Over the course of that summer as I helped planned outreach projects and events, and even taught others how to do it, I really really began to own my skills. I even came to love sharing the Gospel with people. I loved using the Knowing God Personally booklets, sharing the four easy steps to becoming a Christian, ending with a personal prayer to receive Jesus into our hearts. In fact, it even came to the point where I wondered if this wasn’t my calling. But over the course of the following fall and spring, everything changed. Not everything, but some things. I never lost my zeal for Christ, but rather, my zeal brought me closer to him by bringing me into the Church he left behind, brought me to the foot of his altar to no longer receive bread and grape juice, but to receive Him; Body, Blood, Soul, and Divinity. It brought me into the Confessional, where I had real assurance of his mercy and forgiveness, where I actually had to humble my spirit, and whisper out loud my offenses towards the Eternal One. But the thing that changed was that the evangelism methods and message that I had learned in California, no longer seemed to work with the Gospel I preached. It isn’t enough to just say a little prayer and suddenly attain all of heaven for eternity. There is much more, Baptism, Confirmation, Repentance, Penance, Mass, and so, so, so much more. But how do you fit that into a short Gospel presentation? How do you balance a simple message with the deep theology of Christianity? How do I specifically preach the Catholic faith, rather than just a general “Jesus Loves You” message?
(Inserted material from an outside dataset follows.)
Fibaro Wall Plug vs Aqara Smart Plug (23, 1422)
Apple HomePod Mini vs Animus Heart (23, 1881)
These are the tough questions that have driven me away from actively sharing the faith. And so, when we went over evangelism last night and the method was almost word for word from Cru, my stomach tightened, and I ground my teeth. I felt like the Gospel was being made too easy. How was this going to bring people to Mass? Wouldn’t people hear this, say a prayer, move on with their life and believe they were saved? But I realize now that you have to start somewhere. You have to present the foundation, and then move into the Sacraments, the Theology, the “Rules”. And believe it or not, there are rules to being a Christian. The difference between what I did in San Diego, and what I must do as a Catholic is follow up. Yeah, we intended to do follow up in San Diego, but we rarely did. We shared with all these people, but who knows where they are now? The important thing is to bring them to faith in Christ, but then to teach them what that means: Mass every Sunday, where we meet Jesus wholly, Confession and Penance of our sins, prescribed days of abstinence and fasting by the Church, no pre-marital sex, contraception, abortion, murder, drunkenness. Follow up is key.
So, I’m still a bit uncomfortable with the message and method that FOCUS is using, but its not my call. I trust that the Holy Spirit will be able to use me to lead people to the Catholic Faith.